(SELECTED EXTRACT begins)
And our skepticism has been largely borne out: the blogosphere produces a great deal of crap. But we professional scribes—a group in which membership requires only that someone pays us—must also acknowledge blogs do occasionally outperform oldschool media (beating us to the punch on breaking news stories, for example) and that many bloggers possess both knowledge of their chosen subject and the writing skills required to pull off its presentation.
While blogs are now a sine qua non for literate people online, it is worth noting the movement is sliding into a more mature—and potentially critical—developmental phase. Companies are now signing up bloggers, aggregating the content and selling advertising space on the resulting Web site. Some of the revenue generated is then funnelled back to the writers. One example is Toronto-based b5media. From its Web site: “With more than 170 blogs and 2.5 million unique visitors a month, b5media offers advertisers a large, loyal and growing audience for companies looking to build major brand appeal. As well, our 170 blogs and 14 vertical channels make it easy to make highly targeted media buys.”
While writers always appreciate getting a cheque in the mail, is the selling of blogs good for blogging? Maybe not. When you believe in a blog it is because you are convinced the writer is passionate about a topic and a credible source. But if that blog is about, say, pet care and nutrition, will your faith be diminished when a pitch for Purina appears alongside?
However, one could also argue commercialization will be blogging’s saviour, because the very popularity of the movement is threatening to bury its progeny.
(SELECTED EXTRACT ends)
(DATA FOR ANALYSIS begins)
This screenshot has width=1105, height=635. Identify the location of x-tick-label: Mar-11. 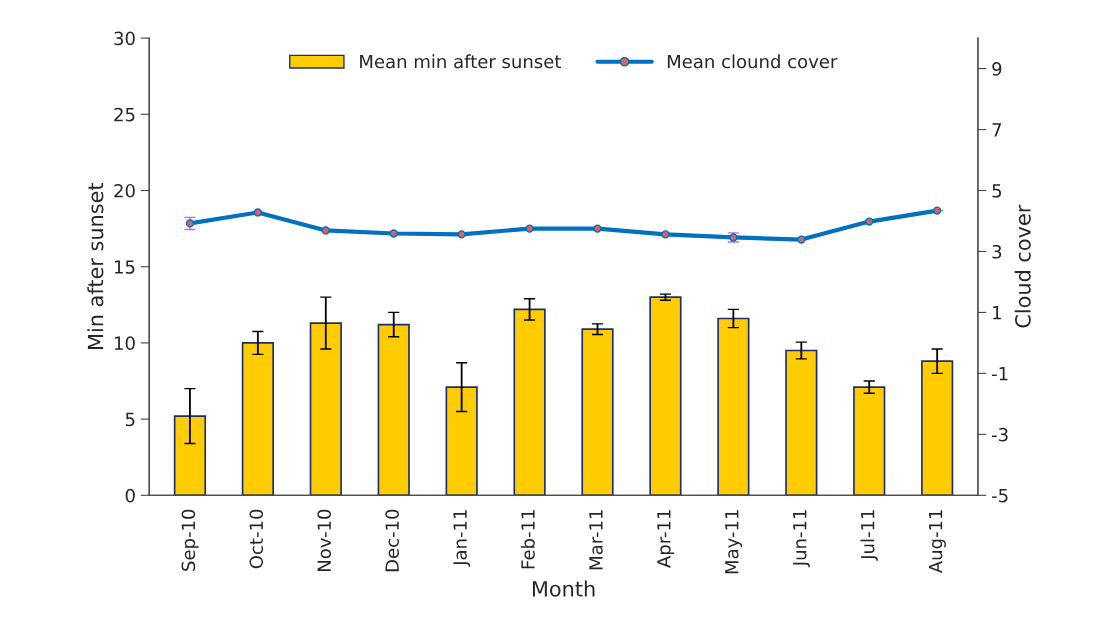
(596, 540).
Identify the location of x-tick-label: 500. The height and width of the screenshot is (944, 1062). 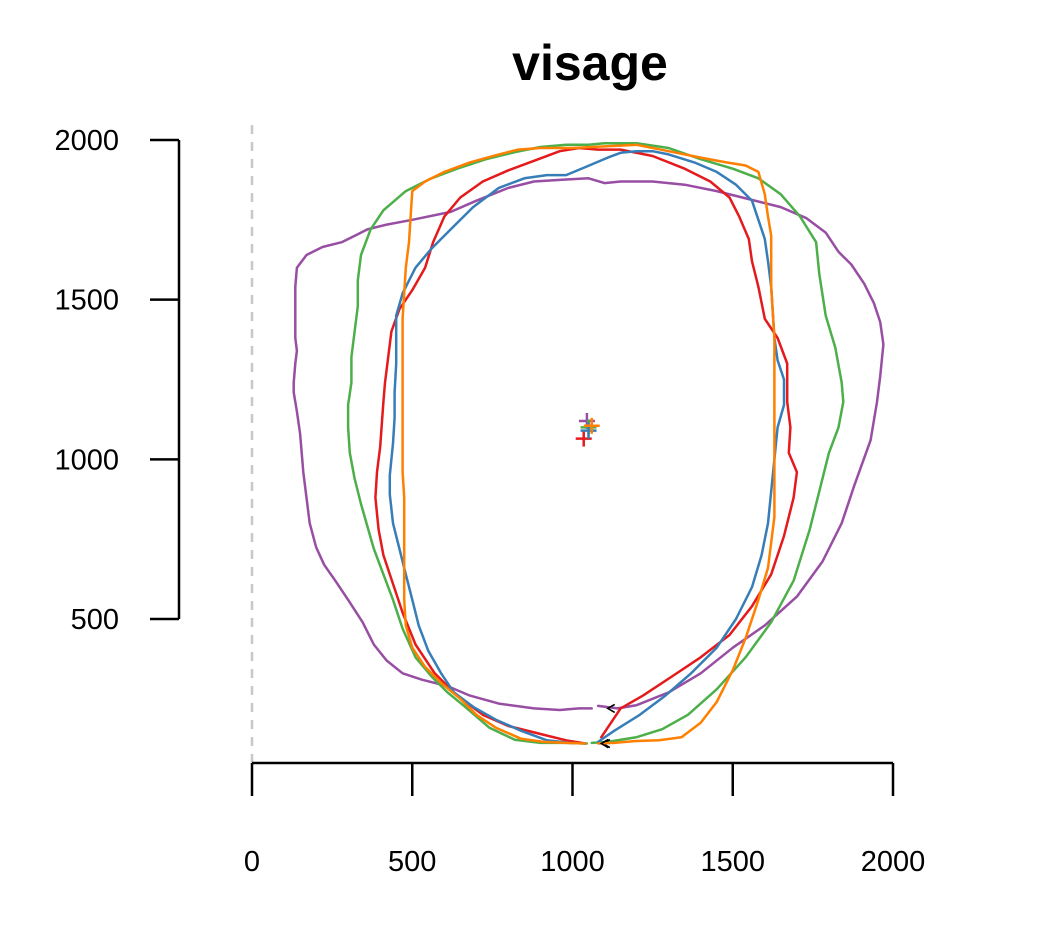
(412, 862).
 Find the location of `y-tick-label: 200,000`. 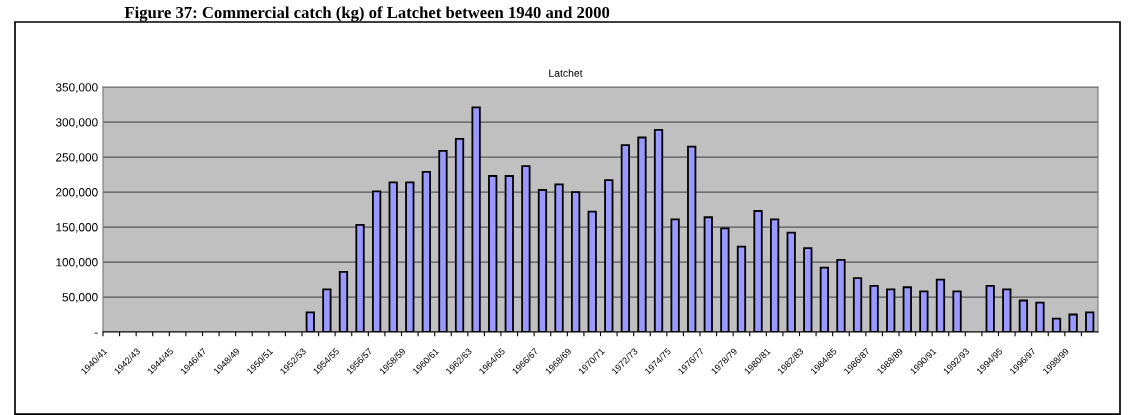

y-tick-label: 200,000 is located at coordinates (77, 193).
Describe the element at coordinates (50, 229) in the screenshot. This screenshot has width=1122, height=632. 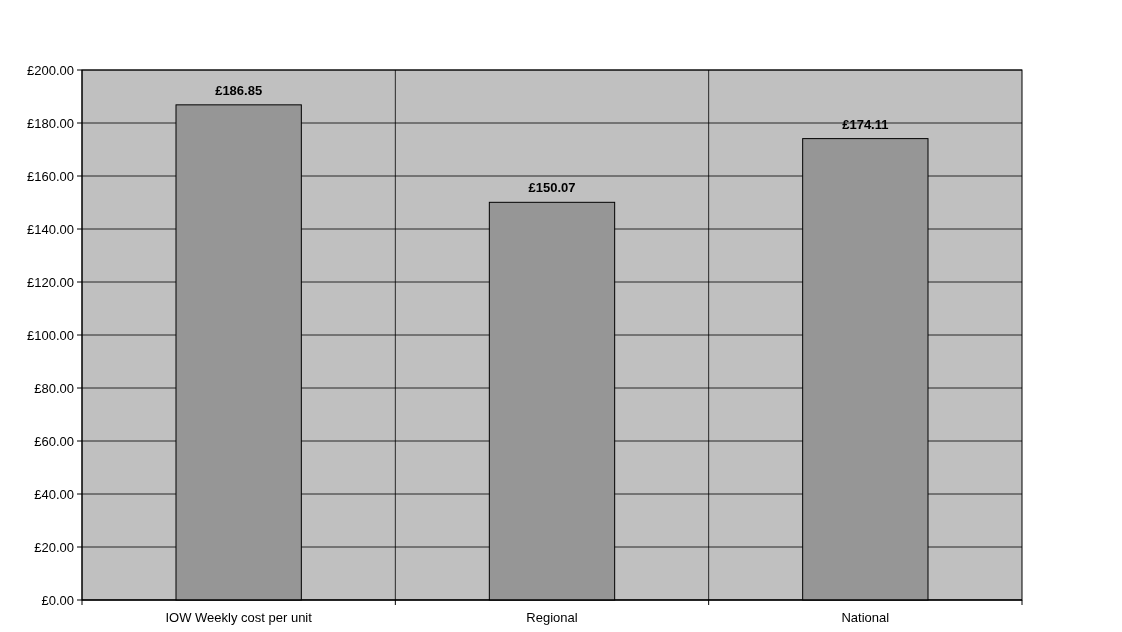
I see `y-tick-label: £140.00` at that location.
(DATA FOR ANALYSIS ends)
§ COMPLETE THE FOLLOWING:
[A] Copy the entries word for word, from the line with "Describe the element" through the end of the entries, and leave the pictures out.
[B] Go on with the text on blogging and its commercialization, picking up after its final sentence.

§ RESULTS BY TASK:
[A]
Describe the element at coordinates (50, 229) in the screenshot. This screenshot has width=1122, height=632. 
I see `y-tick-label: £140.00` at that location.

[B]
The Web is currently burdened with more than 70 million Weblogs and 1.4 new blogs are created every second, according to the Technocrati search service. With every tick of the clock it gets harder to pull the few good bits out of the undifferentiated content slurry.
Author Andrew Keen certainly sees this as a problem. From his new book The Cult of the Amateur: “If we keep up this pace, there will be over five hundred million blogs by 2010, collectively corrupting and confusing popular opinion about everything from politics, to commerce, to arts and culture. Blogs have become so dizzyingly infinite, that they’ve undermined our sense of what is true and what is false, what is real and what is imaginary. These days, kids can’t tell the difference between credible news by objective professional journalists and what they read on joeshmoe. blogspot.com.”
But when the mighty dollar comes to play, it changes the rules of the game. The very fact someone is willing to pay for a thing tends to be a pointer to some level of quality. (“Tends” because, after all, Tom Cruise is a star.) So perhaps we will become so overwhelmed with content that we will need to rely on a paid arbiter to tell us what is worthwhile, and the commercial sites will become the new publishing houses.
All of which brings blogs to where traditional media is now: quality writing vetted by professional editors and packaged for easy reading. And while that thought appalls blog purists, the content aggregation sites are here, so when your favourite blog goes commercial, you’ll be faced with a dilemma: stop reading or accept the new world order.